Inadequate maintenance and bicycle assembly may be a causative factor in vehicular collisions as well as non-vehicular falls. A bicycle expert can assess whether the bicycle and its components were maintained and assembled in accordance with accepted practices.

For example, inadequate brake maintenance can lead to poor braking performance in a panic stop, resulting in a cyclist's inability to avoid a collision with a car. An over-tightened handlebar bolt can cause the handlebar to prematurely fail, resulting in a mishap. In these types of claims, the bicycle's maintenance should be evaluated to see if it was completed by the claimant or by a bicycle shop. If the claimant does his own maintenance, this needs to be documented with a statement. If the maintenance is performed by an independent bicycle shop or sporting goods retailer, they should have records of any maintenance performed on the bicycle.
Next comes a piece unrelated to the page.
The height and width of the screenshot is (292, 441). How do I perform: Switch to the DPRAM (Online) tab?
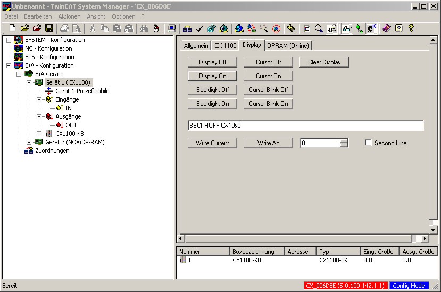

For claims regarding assembly, the larger sporting good retailers should have build tags to document that the bicycle was assembled in accordance to the manufacturer's specifications and accepted practices. These build tags are critical for showing that the bicycle left the store in good operating condition.

Bicycle Helmets

A claim for head or brain injuries for situations in which the cyclist was not wearing a helmet may offer the possibility of proffering a helmet defense. In other words, would the cyclist have received the head injuries if he was wearing a helmet? In order for the expert to proffer a helmet defense, he must assess the following factors:

? Crash forces;
? Location of impact on helmet;
? Retention system;
? Helmet position; and
? Helmet fit.

Research has shown that helmet use can offer a protective effect even in the presence of a collision with a vehicle — as long as the crash forces do not exceed the design tolerance of the helmet. In accordance with design standards, bicycle helmets are designed to protect against serious head injuries from a fall of 6.5 feet onto a flat surface. The location of impact is critical because only a portion of the helmet that is defined by the helmet standard is tested for compliance. Based on the test area and the medical records, the expert can assess whether the helmet's protective area would have provided coverage to the area of impact on the head. The helmet's retention system must also demonstrate structural integrity. Lastly, the expert must assess the helmet's position and fit on the cyclist. For example, a helmet worn tilted backwards will expose the forehead to potential injury. If the evidence supports a helmet defense, the expert can essentially only provide a biomechanical opinion that the injuries would have been mitigated.